»»

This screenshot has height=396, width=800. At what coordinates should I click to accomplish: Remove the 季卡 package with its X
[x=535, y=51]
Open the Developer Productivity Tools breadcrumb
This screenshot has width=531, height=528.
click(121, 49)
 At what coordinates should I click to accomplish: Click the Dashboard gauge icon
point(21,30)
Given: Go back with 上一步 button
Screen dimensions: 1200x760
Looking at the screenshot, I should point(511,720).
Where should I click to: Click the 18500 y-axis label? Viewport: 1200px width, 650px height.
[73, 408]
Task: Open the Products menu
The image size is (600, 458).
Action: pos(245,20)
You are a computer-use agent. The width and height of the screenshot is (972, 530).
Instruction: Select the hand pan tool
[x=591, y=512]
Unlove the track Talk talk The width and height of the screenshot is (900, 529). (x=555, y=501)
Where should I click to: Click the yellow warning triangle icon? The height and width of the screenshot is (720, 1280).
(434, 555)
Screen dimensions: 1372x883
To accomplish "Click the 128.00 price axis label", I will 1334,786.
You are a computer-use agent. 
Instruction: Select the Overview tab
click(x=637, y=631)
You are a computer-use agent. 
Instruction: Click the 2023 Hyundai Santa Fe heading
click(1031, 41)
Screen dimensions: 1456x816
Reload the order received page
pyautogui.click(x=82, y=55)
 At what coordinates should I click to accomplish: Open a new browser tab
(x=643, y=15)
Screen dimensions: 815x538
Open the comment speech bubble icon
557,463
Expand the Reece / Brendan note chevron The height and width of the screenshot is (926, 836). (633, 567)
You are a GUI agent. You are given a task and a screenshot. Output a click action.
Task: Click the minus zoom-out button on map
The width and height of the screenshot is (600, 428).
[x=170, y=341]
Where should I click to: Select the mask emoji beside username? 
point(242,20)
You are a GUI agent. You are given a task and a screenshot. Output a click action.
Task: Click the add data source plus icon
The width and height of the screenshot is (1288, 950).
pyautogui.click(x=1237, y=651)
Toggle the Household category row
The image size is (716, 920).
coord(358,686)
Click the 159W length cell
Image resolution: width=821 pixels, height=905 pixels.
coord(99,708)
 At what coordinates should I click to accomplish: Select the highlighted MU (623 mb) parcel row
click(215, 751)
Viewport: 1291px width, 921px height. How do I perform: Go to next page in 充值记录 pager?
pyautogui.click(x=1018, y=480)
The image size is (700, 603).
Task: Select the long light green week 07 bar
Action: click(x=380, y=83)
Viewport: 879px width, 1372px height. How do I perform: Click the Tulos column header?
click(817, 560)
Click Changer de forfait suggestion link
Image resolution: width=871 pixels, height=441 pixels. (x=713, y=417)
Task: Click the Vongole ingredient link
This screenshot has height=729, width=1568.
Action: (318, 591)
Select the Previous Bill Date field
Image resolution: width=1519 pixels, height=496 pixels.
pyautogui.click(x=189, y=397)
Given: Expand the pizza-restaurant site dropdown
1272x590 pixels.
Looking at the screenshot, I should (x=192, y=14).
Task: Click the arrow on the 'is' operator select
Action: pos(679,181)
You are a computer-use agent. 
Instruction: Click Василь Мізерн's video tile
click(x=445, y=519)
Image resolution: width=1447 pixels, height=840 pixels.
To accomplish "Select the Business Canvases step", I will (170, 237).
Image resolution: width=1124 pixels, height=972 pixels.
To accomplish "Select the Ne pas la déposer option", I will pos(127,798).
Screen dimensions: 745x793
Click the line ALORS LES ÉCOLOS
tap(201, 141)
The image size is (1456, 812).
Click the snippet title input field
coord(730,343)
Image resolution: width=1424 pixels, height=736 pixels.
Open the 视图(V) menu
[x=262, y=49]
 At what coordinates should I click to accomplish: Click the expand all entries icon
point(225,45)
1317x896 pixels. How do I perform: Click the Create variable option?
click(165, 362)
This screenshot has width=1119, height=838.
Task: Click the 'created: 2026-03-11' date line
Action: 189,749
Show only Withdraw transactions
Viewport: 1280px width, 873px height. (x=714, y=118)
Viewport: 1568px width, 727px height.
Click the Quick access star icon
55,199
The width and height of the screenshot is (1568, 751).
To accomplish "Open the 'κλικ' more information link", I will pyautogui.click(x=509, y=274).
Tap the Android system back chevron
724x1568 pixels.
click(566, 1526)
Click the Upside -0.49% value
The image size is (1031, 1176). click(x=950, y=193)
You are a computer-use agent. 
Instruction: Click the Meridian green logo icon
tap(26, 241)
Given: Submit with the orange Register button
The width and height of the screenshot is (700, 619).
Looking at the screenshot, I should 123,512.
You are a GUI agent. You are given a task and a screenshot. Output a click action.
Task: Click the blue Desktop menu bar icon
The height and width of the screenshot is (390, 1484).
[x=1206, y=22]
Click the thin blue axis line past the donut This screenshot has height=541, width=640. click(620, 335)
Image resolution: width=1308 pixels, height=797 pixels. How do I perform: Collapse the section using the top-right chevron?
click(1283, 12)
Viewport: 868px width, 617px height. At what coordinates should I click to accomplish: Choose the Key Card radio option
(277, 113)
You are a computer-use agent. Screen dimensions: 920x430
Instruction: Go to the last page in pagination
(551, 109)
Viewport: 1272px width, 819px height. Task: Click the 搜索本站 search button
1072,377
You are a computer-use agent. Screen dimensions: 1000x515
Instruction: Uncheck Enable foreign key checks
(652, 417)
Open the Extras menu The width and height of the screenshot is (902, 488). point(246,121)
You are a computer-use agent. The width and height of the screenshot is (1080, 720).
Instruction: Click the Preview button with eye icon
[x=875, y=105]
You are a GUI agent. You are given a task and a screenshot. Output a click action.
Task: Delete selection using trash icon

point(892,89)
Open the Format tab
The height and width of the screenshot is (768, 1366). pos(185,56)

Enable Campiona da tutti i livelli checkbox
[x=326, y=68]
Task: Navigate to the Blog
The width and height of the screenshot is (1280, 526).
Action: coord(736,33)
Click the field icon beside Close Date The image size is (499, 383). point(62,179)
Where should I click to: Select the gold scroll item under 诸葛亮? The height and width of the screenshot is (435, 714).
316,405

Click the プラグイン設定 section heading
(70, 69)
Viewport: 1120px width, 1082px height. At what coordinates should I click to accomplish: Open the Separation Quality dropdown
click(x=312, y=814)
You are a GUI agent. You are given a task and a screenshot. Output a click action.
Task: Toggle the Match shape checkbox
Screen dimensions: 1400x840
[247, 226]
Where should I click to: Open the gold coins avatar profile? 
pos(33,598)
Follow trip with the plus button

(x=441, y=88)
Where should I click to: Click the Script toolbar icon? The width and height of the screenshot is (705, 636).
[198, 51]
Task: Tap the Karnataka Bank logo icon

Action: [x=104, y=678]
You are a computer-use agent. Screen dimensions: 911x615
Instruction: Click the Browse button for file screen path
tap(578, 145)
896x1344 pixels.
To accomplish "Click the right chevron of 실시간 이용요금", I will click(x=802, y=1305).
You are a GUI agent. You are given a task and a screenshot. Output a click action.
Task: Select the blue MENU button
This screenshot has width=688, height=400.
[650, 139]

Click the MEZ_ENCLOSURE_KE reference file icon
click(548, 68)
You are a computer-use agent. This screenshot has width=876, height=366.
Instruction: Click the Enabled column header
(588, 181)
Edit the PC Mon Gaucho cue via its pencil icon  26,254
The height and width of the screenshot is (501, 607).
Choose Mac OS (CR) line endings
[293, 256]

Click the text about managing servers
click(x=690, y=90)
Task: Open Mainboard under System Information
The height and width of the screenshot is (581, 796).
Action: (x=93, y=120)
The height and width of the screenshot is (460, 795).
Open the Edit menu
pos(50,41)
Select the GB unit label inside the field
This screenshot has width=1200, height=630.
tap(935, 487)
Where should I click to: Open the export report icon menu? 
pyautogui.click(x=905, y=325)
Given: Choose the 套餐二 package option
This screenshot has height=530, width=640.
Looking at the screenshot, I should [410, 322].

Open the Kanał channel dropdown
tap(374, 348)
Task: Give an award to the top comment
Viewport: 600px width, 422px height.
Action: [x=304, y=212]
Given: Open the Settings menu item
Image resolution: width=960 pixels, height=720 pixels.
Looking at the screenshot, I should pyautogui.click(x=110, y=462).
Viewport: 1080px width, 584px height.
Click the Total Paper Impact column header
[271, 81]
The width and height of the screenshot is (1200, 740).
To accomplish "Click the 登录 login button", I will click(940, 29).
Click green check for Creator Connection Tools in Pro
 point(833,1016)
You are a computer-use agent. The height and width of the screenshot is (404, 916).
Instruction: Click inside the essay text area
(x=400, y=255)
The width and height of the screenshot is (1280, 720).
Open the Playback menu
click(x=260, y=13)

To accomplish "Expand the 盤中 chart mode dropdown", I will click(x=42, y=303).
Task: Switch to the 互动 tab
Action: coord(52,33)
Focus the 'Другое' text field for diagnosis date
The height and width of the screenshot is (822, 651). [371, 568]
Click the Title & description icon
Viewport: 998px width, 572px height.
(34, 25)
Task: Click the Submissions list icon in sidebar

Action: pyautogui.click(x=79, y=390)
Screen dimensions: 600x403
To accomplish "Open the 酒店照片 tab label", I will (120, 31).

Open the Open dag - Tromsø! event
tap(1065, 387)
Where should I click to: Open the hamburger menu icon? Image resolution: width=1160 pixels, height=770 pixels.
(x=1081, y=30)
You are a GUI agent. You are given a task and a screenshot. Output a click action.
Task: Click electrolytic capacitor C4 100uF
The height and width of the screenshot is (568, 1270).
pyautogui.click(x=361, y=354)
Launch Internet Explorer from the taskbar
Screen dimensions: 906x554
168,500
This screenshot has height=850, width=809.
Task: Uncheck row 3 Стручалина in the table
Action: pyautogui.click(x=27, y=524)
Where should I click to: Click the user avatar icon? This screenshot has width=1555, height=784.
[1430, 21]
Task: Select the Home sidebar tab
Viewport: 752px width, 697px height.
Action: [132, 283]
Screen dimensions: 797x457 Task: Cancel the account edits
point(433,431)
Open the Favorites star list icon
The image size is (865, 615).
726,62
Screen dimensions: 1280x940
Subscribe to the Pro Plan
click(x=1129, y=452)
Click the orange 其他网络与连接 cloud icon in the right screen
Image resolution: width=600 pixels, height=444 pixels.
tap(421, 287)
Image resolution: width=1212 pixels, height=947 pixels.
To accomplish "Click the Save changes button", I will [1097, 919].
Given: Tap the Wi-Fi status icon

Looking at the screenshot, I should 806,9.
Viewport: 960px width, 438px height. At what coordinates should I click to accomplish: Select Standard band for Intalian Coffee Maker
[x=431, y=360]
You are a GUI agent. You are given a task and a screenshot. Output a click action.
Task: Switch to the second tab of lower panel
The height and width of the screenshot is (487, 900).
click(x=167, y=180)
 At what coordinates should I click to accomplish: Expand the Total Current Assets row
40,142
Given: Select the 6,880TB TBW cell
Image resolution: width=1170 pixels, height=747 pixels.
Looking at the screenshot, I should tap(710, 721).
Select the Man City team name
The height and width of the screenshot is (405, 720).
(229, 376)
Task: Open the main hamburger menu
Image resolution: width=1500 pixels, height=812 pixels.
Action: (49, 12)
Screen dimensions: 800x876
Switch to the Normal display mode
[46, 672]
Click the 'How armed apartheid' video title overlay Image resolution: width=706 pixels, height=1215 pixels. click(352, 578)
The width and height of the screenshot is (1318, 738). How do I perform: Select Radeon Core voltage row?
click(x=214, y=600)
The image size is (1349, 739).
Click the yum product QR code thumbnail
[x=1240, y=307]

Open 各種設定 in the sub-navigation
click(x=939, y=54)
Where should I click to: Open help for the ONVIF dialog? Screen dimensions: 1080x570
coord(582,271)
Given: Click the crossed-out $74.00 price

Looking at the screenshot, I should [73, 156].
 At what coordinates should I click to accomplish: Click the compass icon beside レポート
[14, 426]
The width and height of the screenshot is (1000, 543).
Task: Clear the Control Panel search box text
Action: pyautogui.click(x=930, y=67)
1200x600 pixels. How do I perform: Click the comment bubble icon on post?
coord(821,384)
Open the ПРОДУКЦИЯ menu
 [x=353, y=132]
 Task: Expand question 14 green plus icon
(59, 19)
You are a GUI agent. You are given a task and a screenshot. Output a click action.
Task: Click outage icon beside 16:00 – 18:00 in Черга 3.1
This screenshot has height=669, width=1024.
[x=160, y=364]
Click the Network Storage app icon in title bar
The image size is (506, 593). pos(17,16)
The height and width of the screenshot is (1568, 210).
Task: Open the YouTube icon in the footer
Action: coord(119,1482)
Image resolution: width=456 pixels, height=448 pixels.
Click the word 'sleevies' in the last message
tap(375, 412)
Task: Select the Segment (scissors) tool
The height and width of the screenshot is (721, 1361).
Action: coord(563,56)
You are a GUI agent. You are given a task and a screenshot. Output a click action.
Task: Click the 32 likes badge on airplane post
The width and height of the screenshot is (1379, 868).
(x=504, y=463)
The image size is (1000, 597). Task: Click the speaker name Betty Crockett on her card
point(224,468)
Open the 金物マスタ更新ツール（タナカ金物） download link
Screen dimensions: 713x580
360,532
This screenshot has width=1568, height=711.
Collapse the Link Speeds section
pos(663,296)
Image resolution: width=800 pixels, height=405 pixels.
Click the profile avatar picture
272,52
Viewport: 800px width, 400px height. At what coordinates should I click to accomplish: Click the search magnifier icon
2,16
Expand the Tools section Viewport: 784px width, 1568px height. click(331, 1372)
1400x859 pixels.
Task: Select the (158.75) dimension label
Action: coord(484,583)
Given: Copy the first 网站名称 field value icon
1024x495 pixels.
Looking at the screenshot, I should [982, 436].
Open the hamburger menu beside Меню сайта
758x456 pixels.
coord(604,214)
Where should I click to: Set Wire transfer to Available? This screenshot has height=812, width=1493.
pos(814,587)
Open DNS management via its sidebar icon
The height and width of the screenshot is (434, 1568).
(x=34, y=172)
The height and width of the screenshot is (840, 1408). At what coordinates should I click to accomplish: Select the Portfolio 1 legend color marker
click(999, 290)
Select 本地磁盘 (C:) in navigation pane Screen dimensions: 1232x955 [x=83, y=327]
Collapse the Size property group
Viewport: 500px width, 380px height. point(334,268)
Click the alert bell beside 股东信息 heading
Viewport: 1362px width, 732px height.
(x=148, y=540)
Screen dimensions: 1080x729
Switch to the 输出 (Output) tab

««

Exercise goal: Reproduce word for word the material above, beginning with the line that contains "Open the Playback menu" and ending with the line that contains "Task: Click electrolytic capacitor C4 100uF".

Task answer:
Open the Playback menu
click(x=260, y=13)

To accomplish "Expand the 盤中 chart mode dropdown", I will click(x=42, y=303).
Task: Switch to the 互动 tab
Action: coord(52,33)
Focus the 'Другое' text field for diagnosis date
The height and width of the screenshot is (822, 651). [371, 568]
Click the Title & description icon
Viewport: 998px width, 572px height.
(34, 25)
Task: Click the Submissions list icon in sidebar

Action: pyautogui.click(x=79, y=390)
Screen dimensions: 600x403
To accomplish "Open the 酒店照片 tab label", I will (120, 31).

Open the Open dag - Tromsø! event
tap(1065, 387)
Where should I click to: Open the hamburger menu icon? Image resolution: width=1160 pixels, height=770 pixels.
(x=1081, y=30)
You are a GUI agent. You are given a task and a screenshot. Output a click action.
Task: Click electrolytic capacitor C4 100uF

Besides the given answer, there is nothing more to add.